Steven Troup, Tarter Krinsky & Drogin

Tarter Krinsky & Drogin, Partner

Steven Troup

 

 

The client’s tale. The president of a large co-op client consulted me earlier this year about suing a vendor with whom the board was dissatisfied. After discussing the potential claims and defenses, I persuaded the president not to start the action, as the amount to be recovered, approximately $20,000, could be dwarfed by potential legal fees. I convinced her to seek mediation with the vendor, which she did, and the vendor agreed. The dispute was settled by the mediator in less than half a day favorably to the co-op.

 

The lawyer’s take. I am a panel member of the New City Bar Association’s Co-op and Condo Dispute Resolution Project and a big believer in mediating many different types of disputes. Mediation can be resolved with the city bar’s project, which is well suited to help resolve disputes between unit-owners, disputes between unit-owners and their boards, and even disputes between co-op boards and the holders of unsold units that have special rights greater than an owner-occupant’s rights.

In mediation, there are no orders, judgments, or formal findings of fact; rather, the parties are free to chart their own course and voluntarily agree to the terms of settlement – or not. It is often cathartic for parties to “get it off their chests,” really listen to the other parties’ side of the story, and then find a reasonable solution to the dispute, sometimes even re-establishing the relationships that had been good prior to the disputes in question.

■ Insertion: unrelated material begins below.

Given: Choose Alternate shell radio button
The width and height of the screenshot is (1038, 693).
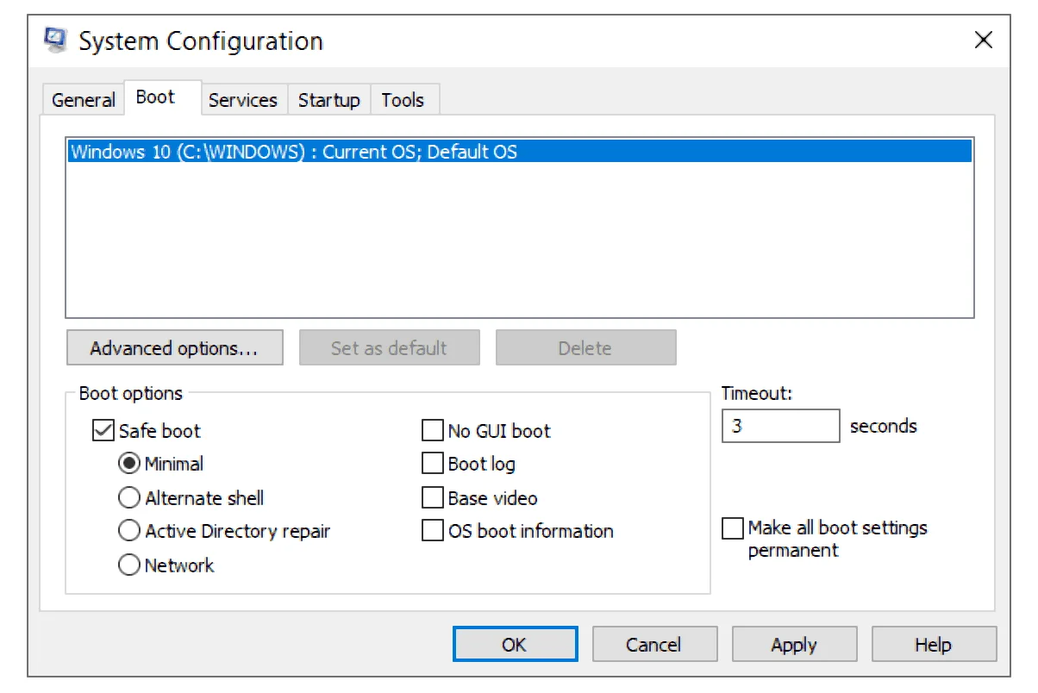Looking at the screenshot, I should pyautogui.click(x=129, y=498).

Many types of agreements, such as construction contracts, contain an “alternative dispute resolution” clause mandating mediation and/or arbitration, but people and businesses may also agree to it once a dispute has arisen. When various types of disputes arise, such as those involving smaller amounts of money, noise, or secondhand smoke complaints, I routinely advise co-op boards to consider mediation and arbitration instead of litigation. In general, the boards have been quite happy with this advice, and it has helped solidify my relationships with the clients who always appreciate saving money without sacrificing their principles.

 

Case closed. The high costs of litigation are sometimes not worth the effort when mediation is available at lower costs in far less time. Mediation does not always work, and the parties can then agree to arbitrate rather than litigate, which is often cheaper and faster and usually achieves a fair result.